Exposed to extreme temperature and air pressure changes, an aircraft’s paint scheme will undergo substantial stress during its lifetime. Ultimately, operators who are prepared to spend a little extra on their paint materials and labor will reduce their future mandatory maintenance tasks, Angenent argues.
“As a company, we look favourably towards these kinds of necessities as your future maintenance should not stand in the way of your present design choices.
He suggests looking for three things when choosing the facility that will do your next aircraft paint upgrade. “You should look for certification (i.e. facility standards), experience and references.

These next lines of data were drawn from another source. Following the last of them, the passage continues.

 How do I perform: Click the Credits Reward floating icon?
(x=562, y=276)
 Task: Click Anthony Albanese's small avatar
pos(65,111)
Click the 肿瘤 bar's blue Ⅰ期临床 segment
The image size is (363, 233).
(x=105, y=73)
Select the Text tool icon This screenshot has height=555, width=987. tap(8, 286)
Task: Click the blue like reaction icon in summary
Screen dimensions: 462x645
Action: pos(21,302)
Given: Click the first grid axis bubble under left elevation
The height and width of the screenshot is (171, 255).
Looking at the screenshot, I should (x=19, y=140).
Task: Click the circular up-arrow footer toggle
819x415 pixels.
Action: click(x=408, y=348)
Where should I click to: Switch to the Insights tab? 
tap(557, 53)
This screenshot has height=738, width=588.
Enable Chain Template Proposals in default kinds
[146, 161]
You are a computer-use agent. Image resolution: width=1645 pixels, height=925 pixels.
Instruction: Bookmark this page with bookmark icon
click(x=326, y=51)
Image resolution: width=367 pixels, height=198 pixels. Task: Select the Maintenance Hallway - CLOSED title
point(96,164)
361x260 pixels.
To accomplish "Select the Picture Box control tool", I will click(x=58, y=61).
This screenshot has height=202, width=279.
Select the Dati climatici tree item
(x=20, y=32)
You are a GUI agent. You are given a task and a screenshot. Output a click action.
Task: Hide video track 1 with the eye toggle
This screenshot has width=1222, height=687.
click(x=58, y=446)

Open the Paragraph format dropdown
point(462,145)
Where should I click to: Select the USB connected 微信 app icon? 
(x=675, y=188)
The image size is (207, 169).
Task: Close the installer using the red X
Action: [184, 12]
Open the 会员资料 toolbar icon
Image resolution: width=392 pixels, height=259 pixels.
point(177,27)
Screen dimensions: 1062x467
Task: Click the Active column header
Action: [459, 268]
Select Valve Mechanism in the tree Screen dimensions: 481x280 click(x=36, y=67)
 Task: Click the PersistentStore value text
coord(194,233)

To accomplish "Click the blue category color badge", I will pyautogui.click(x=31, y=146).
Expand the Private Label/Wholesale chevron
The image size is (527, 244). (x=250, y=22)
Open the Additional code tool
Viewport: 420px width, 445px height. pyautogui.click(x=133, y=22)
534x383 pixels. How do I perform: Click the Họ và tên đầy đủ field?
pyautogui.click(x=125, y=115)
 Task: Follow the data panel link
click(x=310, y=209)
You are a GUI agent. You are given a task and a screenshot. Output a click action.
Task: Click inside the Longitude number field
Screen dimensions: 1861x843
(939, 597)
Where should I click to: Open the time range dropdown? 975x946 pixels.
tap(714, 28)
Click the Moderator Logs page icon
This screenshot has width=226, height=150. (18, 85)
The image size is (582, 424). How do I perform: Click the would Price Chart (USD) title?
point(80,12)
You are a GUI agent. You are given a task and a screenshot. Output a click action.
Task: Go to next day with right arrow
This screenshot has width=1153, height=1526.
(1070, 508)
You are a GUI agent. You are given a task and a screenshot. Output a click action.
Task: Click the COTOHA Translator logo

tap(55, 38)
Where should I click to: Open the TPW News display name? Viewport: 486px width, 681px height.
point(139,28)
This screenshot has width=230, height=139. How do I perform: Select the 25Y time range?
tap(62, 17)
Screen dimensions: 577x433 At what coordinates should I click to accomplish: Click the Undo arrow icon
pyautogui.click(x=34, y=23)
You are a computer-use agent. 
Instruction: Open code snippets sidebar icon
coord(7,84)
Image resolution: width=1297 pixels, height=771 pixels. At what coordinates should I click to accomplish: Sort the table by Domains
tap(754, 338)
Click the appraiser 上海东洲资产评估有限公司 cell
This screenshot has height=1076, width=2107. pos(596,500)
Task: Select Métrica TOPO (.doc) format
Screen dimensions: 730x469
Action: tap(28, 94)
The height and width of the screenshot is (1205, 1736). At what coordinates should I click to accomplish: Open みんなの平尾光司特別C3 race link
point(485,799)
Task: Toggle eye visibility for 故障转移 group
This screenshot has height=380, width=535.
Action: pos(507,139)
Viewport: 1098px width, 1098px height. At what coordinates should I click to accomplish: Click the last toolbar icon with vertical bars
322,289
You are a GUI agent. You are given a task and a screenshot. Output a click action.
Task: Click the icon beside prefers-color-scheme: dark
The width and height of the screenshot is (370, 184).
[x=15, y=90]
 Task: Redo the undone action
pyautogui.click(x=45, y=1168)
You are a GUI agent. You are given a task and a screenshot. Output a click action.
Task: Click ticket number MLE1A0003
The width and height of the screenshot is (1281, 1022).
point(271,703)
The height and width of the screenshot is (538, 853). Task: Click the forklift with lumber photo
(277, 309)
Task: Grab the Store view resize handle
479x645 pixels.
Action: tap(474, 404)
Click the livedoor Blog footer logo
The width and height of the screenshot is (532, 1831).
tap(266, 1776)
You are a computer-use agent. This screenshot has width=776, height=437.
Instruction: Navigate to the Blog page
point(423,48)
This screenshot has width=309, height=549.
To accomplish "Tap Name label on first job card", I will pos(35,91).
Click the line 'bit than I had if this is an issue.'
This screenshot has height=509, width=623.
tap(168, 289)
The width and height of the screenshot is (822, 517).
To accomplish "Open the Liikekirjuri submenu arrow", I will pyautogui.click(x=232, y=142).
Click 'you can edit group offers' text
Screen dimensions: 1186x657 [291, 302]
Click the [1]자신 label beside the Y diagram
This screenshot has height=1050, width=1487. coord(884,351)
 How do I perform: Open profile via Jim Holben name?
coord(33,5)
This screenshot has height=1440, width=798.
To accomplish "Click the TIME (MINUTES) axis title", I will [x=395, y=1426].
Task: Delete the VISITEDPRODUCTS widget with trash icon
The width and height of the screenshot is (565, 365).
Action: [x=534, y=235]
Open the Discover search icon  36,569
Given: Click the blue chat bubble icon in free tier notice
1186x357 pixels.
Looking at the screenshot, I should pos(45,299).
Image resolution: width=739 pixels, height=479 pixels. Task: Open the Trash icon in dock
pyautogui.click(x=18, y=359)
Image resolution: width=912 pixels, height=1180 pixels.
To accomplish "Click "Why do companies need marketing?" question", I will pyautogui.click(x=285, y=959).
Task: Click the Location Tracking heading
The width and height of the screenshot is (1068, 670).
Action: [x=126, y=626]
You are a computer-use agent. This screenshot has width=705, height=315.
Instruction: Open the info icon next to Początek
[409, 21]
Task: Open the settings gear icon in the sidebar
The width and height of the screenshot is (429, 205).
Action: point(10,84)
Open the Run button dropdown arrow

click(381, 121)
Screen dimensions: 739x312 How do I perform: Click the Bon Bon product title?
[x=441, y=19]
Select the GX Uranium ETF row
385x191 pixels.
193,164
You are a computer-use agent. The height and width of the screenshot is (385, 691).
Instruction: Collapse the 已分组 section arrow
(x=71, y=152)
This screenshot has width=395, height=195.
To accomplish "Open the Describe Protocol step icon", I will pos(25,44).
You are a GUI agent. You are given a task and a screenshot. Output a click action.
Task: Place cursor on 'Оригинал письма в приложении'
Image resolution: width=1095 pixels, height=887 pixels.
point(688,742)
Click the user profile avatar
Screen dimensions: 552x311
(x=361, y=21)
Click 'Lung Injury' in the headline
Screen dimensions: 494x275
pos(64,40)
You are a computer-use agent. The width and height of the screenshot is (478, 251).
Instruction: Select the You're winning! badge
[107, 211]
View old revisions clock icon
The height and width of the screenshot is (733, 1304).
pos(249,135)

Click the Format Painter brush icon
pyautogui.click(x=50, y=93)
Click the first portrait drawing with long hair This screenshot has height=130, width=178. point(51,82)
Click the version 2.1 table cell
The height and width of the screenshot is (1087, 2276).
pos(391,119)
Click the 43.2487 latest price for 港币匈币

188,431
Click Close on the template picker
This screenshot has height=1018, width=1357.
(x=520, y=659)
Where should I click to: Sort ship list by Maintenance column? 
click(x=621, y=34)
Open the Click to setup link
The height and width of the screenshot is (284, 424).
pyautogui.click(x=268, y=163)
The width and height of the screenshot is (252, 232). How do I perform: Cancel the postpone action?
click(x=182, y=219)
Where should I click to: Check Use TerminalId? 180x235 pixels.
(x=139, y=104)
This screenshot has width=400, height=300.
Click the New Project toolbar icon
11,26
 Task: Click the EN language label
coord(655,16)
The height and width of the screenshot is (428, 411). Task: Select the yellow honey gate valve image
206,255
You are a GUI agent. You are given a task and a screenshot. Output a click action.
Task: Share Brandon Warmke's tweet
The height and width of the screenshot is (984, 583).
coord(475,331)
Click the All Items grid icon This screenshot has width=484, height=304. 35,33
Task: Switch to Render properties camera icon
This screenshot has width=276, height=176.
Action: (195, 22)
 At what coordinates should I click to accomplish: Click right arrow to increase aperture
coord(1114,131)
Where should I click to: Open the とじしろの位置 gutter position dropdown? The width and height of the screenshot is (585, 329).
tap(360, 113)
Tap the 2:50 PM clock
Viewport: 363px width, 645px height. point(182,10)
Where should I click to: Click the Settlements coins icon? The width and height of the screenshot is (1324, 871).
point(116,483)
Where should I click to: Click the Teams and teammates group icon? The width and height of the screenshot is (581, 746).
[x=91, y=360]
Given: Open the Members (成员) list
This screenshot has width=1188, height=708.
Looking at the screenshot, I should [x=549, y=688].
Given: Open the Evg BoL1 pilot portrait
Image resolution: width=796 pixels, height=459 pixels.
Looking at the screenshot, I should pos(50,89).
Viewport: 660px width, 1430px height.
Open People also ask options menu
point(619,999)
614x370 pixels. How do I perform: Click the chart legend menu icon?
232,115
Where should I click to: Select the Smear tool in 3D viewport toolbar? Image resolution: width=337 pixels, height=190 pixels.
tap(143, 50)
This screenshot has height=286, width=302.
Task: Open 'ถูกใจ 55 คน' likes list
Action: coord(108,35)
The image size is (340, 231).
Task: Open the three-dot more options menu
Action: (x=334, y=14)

Personally, I think the references are crucial.”
And you should allow plenty of time to plan the project, and allow for the appropriate time for the aircraft to be in the maintenance shop. “Ultimately how long you need to allow for your airplane to be grounded will depend on the type/size of the aircraft and the refurbishment needed,” he continues. “For the Bombardier Global Express that was completely repainted, the job took less than four weeks.”
A Glittering Future in Private Aviation?
Having introduced a highly unique paint option for business jets, are there any plans from Jean Boulle Luxury to expand in the gemstone aircraft coating market, perhaps incorporating rubies or sapphires?
“Other gems completely lose their color and lustre and thus are not suitable for a similar kind of application,” Angenent explains. “With diamonds, and only diamonds, this works even on the extremely small crystal sizes we infuse in the top coat.
“There’s an old, Indian creation myth that tells the story of the god of gemstones' desire to create a new gem. For this, he took all the colored gemstones at his disposal, crushed them and mixed them together to create the diamond.
“This myth serves as a metaphor for what we scientifically call the multichromatic effect of diamond crystals, the fact that you can see all the colors of the rainbow when the diamond catches the light at the right angle,” Angenent concludes.